Luckily this was soon identified as contrived zany, and 'quirky' fell out of fashion again.

Not completely.

It resurfaces so often in written materials about Ukraine that it is odd to see a text without it.

It sure made me excited to move here. The idea of an (albeit impoverished) Wonka -land of amusing characters certainly holds a charm. My antennae were on the alert: for the first couple of months I acted like I was flicking through a giant Where's Wally book, trying to spot the oddity. Yeah, I spotted a few.

But there is of course something problematic about this approach, ie the danger of becoming one of those repugnant hostel types in expensive and incongruous climbing gear, for whom the world performs in anecdotes.

It is worth asking if a quirk highlights disfunction of the quirky or the the banality of the non quirky? Or the lack of 'human' at the core of an esteemed idea of rationality?

I don't want to be the straight man in all of this, but I want to be in all of this. At any rate, Ukraine doesn't hold exclusive rights on eccentricity, but it deserves a mention in the credits.

Who can really predict the weather? And what do we really need to know? Last week for three days running the weather report had the symbol of a question mark. As if the Bureau of Meteorology was sick of all the layman smart mouthing and acknowledged "Look, this week is anyones guess". The good news was that the forth and fifth days had a sun, so everything was going to be alright.

There have been two times where a pair of shoes with nobody in them, stand neatly on the median strip, as if someone was waiting for the traffic to clear and suddenly vanished. But if they had been spirited away, why had the shoes remained? why did the rest of their clothes go invisible but the shoes not? Had they been otherwise naked? Were there any witnesses? By the next day in both cases the shoes had disappeared. Perhaps there had been a time lag in teleportation, like in a long distance phone call, or that the shoes were too heavy and had to be sent in a different parcel.

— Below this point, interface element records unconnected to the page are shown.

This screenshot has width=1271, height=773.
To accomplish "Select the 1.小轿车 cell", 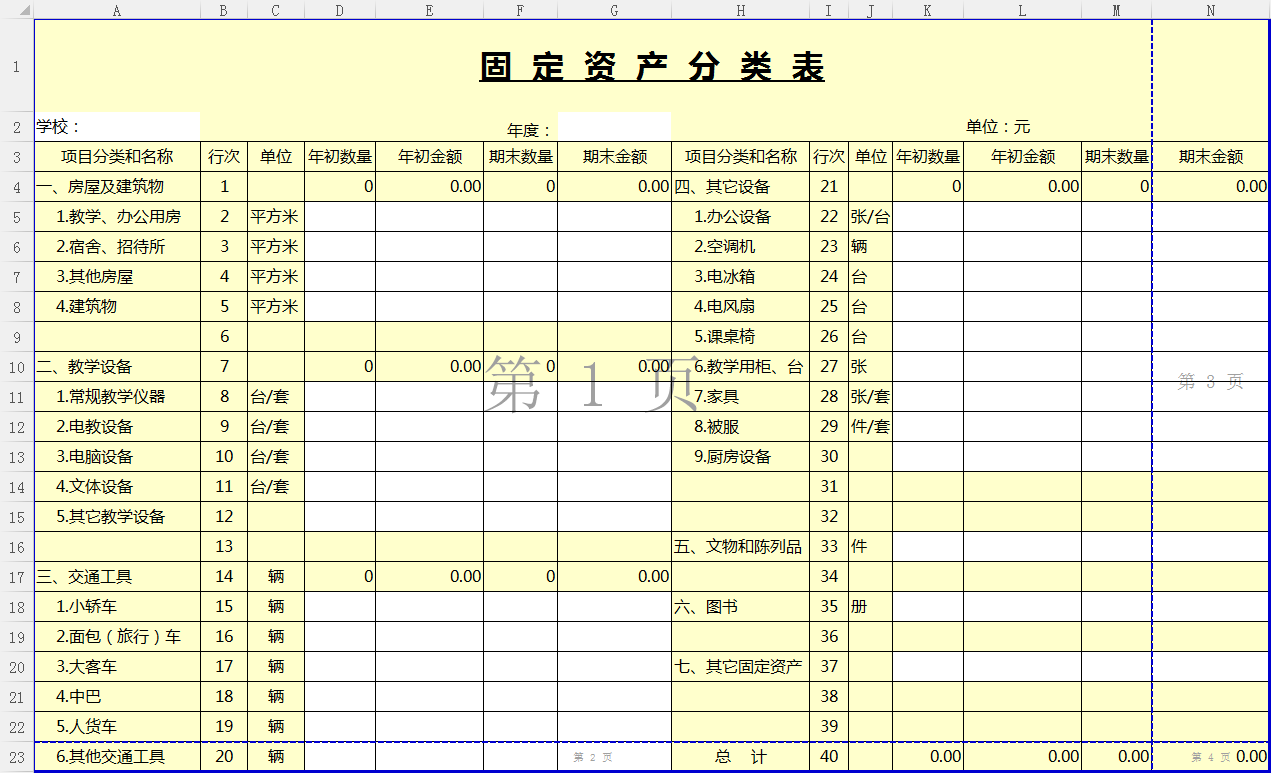I will (117, 607).
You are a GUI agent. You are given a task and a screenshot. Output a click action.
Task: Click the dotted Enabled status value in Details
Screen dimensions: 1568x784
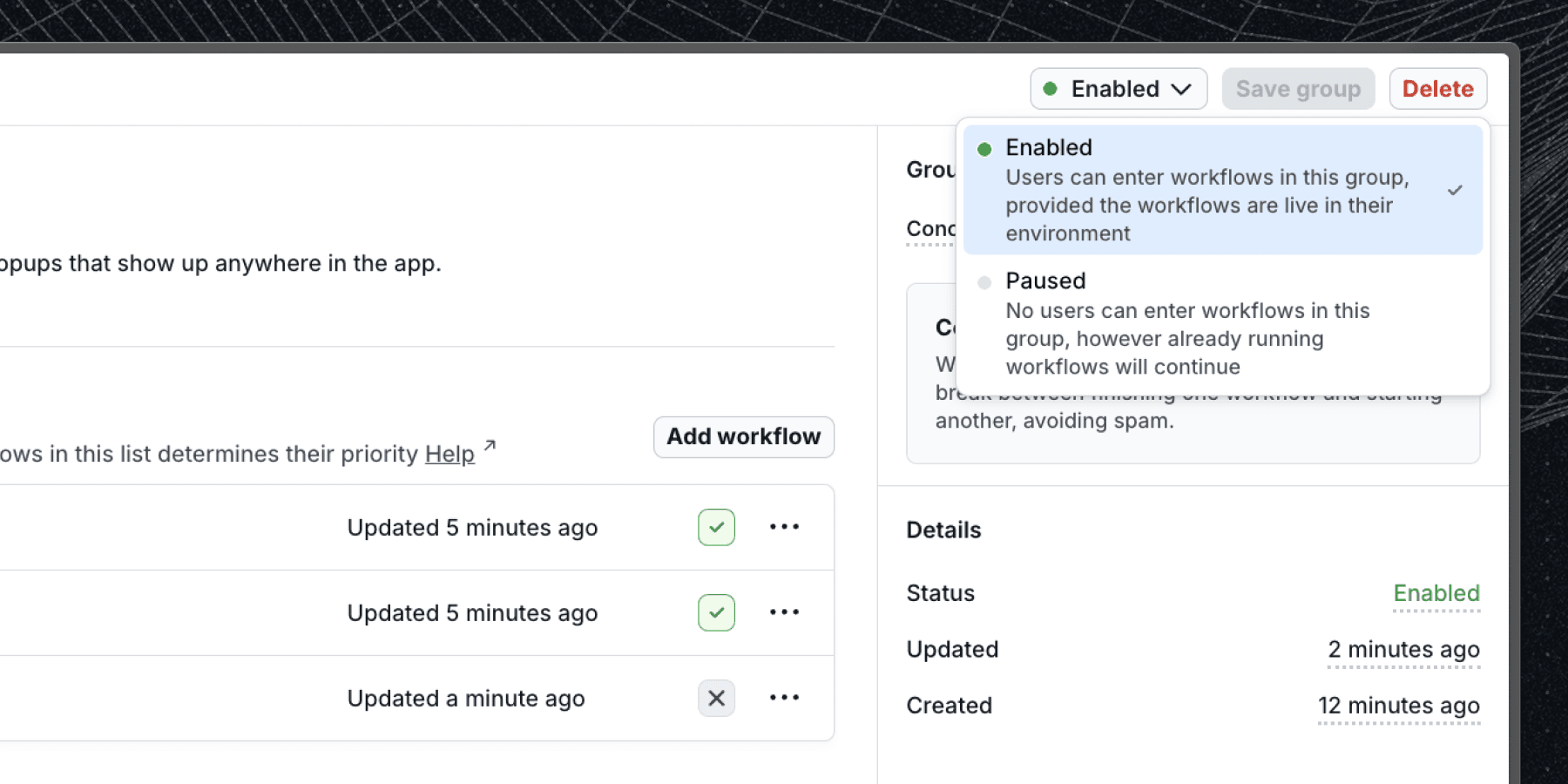1436,593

As is the fashion in lots of places, a mobile operator has put cameras in various cities and you can go on the internet to look at the city square. It is not a live web cam kind of thing , but a series of photos of the town. Kind of. It is clear that he person who posts the photos has to amuse themselves somehow. Or express themselves artistically. At any rate, to communicate something to whoever is trying to get a feel for a city, and doesn't know any other way than to google.ua it. One city has two photos taken at different times of a rainy day. The camera had also been rained on, so it was difficult to see what city it was. But there is atmosphere. In another city a seagull had sat right next to the camera and adopted a number of poses. It looked like there was some kind of town behind the seagull, but lets say it isn't the star of the show.